Kir6.1 knockdown aggravates cerebral ischemia/reperfusion-induced neural injury in mice.

BACKGROUND AND PURPOSE: ATP-sensitive potassium (K-ATP) channels couple energy metabolism with electric activity, which play important roles in brain diseases including stroke. However, the impacts of Kir6.1-containing K-ATP channels that mainly expressed on glia in stroke remain unclear. METHODS AND RESULTS: In this study, we found that expression of Kir6.1 was significantly decreased in the ischemic brain area of C57BL/6J mice after 1-h middle cerebral artery occlusion (MCAO) and 24-h reperfusion. Then, we subjected Kir6.1 heterozygote knockout (Kir6.1(+/-) ) mice to cerebral ischemia/reperfusion (I/R) injury and found that Kir6.1(+/-) mice exhibited exacerbated neurological disorder and enlarged infarct size, companied by glial over-activation and blood-brain barrier (BBB) damages.
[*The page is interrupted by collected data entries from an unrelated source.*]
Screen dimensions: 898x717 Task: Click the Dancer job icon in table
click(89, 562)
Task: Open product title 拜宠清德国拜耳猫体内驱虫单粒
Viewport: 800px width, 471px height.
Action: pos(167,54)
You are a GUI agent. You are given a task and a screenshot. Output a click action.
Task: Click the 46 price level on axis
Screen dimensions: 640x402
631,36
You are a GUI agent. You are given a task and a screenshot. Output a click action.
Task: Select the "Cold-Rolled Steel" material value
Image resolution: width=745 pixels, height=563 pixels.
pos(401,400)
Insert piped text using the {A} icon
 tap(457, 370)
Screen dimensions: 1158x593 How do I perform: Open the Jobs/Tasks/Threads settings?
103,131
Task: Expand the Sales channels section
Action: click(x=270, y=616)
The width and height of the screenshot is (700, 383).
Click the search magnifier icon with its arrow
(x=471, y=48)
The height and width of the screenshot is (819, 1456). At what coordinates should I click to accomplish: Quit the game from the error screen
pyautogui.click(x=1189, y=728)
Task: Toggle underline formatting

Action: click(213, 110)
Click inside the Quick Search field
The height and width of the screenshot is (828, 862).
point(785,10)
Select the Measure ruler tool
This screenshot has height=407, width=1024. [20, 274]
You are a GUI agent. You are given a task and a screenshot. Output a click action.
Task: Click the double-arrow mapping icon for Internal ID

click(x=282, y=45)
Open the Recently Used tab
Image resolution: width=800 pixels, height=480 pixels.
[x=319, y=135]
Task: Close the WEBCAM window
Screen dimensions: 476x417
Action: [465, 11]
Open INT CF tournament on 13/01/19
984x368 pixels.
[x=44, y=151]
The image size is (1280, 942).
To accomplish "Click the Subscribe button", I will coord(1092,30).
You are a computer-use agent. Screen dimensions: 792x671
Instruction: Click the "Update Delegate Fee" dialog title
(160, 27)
Furthermore, we showed that Kir6.1 knockdown aggravated endoplasmic reticulum (ER) stress and thereby increased the levels of proinflammatory factors tumor necrosis factor-α and interleukin-1β (TNF-α and IL-1β) in mouse brain. CONCLUSIONS: Our findings reveal that Kir6.1 knockdown exacerbates cerebral I/R-induced brain damages via increasing ER stress and inflammatory response, indicating that Kir6.1-containing K-ATP channels may be a potential therapeutic target for stroke.